Usulan Robert Wexler memang belum mendapat respon menggembirakan dari Komite Nobel di Norwegia. Sebab, siapa pun boleh mencalonkan orang untuk dinominasikan, namun Komite Nobel yang secara resmi menominasikan atau tidak. Meski begitu, kita patut bangga, ada orang Indonesia dicalonkan menerima Hadiah Nobel. Selama ini sastrawan Pramudya Ananta Toer sering dinominasikan mendapat Nobel bidang sastra. Sementara Jose Ramos Horta dan Uskup Ximenas Belo menerima Nobel Perdamaian justru karena ‘melawan” Indonesia yang saat itu menjajah Timor Leste.
Saat Ramos Horta dan Uskup Belo menerima Nobel Perdamaian, banyak kalangan menanyakan kenapa bukan Xanana Gusmao yang menerima? Dari Tim seleksi Komite Nobel Norwegia menjawab, bahwa hadiah Nobel diberikan kepada orang berjuang yang tidak menggunakan senjata tapi dengan cara cara non combatan. Bagaimana dengan SBY yang mantan tentara? Kita tentu masih menunggu, kalau memang SBY dinominasikan, berarti tim seleksi Nobel Perdamaian sudah mengubah kriterianya. Bukankah saat menjadi presiden, SBY sudah berstatus sipil? Bahkan selalu mengedepankan perdamaian bukan peperangan seperti dilakukan presiden-presiden sebelumnya.
Sehubungan dengan pencalonan SBY tersebut, Uskup Belo kontan setuju dan mendukung. Tentu saja dukungan Uskup Belo sangat penting, sebab dia adalah penerima Nobel Perdamaian 1996. Menurut Belo, SBY ketika bertugas di Timor Timur pada 1986-1988 sebagai komandan Batalyon Satya Yudha Bhakti, dikenal sebagai tentara yang jujur, rendah hati, selalu berdekatan dengan rakyat dan tak mudah menggunakan kekerasan. Namun, saat Presiden Megawati menggunakan kekerasan terhadap Aceh, SBY berada di sekitar Megawati. Ia tak mampu menolak keinginan presiden dan sejumlah tentara ‘nasionalis sempit’ dengan menggelar perang di Aceh.
Penyelesaian konflik di Aceh memang monumental. Tak ada satupun presiden Indonesia yang mampu mengakhiri perang selama 24 tahun kecuali SBY. Barangkali karena SBY mantan tentara, ia bisa merasakan betapa tentara dan keluarganya juga rakyat sipil sangat menderita karena perang.
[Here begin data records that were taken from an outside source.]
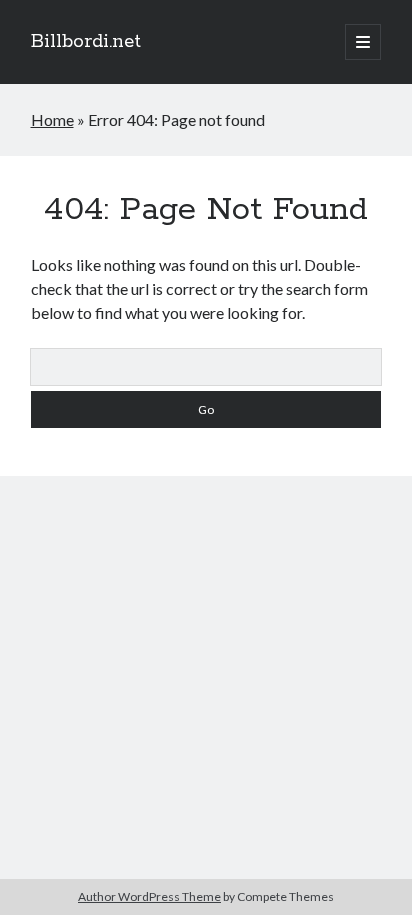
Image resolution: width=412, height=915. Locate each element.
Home (52, 119)
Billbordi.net (86, 42)
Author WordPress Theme (149, 896)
Bagi SBY yang sering membaca buku dibanding Megawati, nasionalisme kini telah mengalami pergeseran, tak lagi seperti ketika ayah Megawati, Soekarno sering mengutip Ernes Renan tentang bangsa. Pantaskah kesuksesan SBY menyemai perdaiaman di Aceh diganjar Nobel Perdamaian?
Tampaknya memang kurang lengkap jika SBY belum menuntaskan perdamaian di kawasan regional. Pekerjaan Rumah SBY dalam waktu dekat ini adalah ‘mengekspor demokrasi dan perdamiaan” ke Burma. Seperti kita ketahui, Burma adalah satu-satunya negara di ASEAN yang masih dikuasai junta militer. Tak ada kebebasan politik, partai dilarang organisasi massa diharamkan. Partai pemenang pemilu 1990, Liga Nasional untuk Demokrasi (NLD) yang dipimpin Aung San Suu Kyi tak diakui bahkan para anggota parlemen terpilih ditangkap dan dipenjara. Aung San Suu Kyi (penerima Nonel Perdamaian 1991) sampai kini masih dalam tahanan rumah. Pendek kata, AS dan Uni Eropa mengangap junta militer Burma sebagai penguasa paling jahat di dunia saat ini.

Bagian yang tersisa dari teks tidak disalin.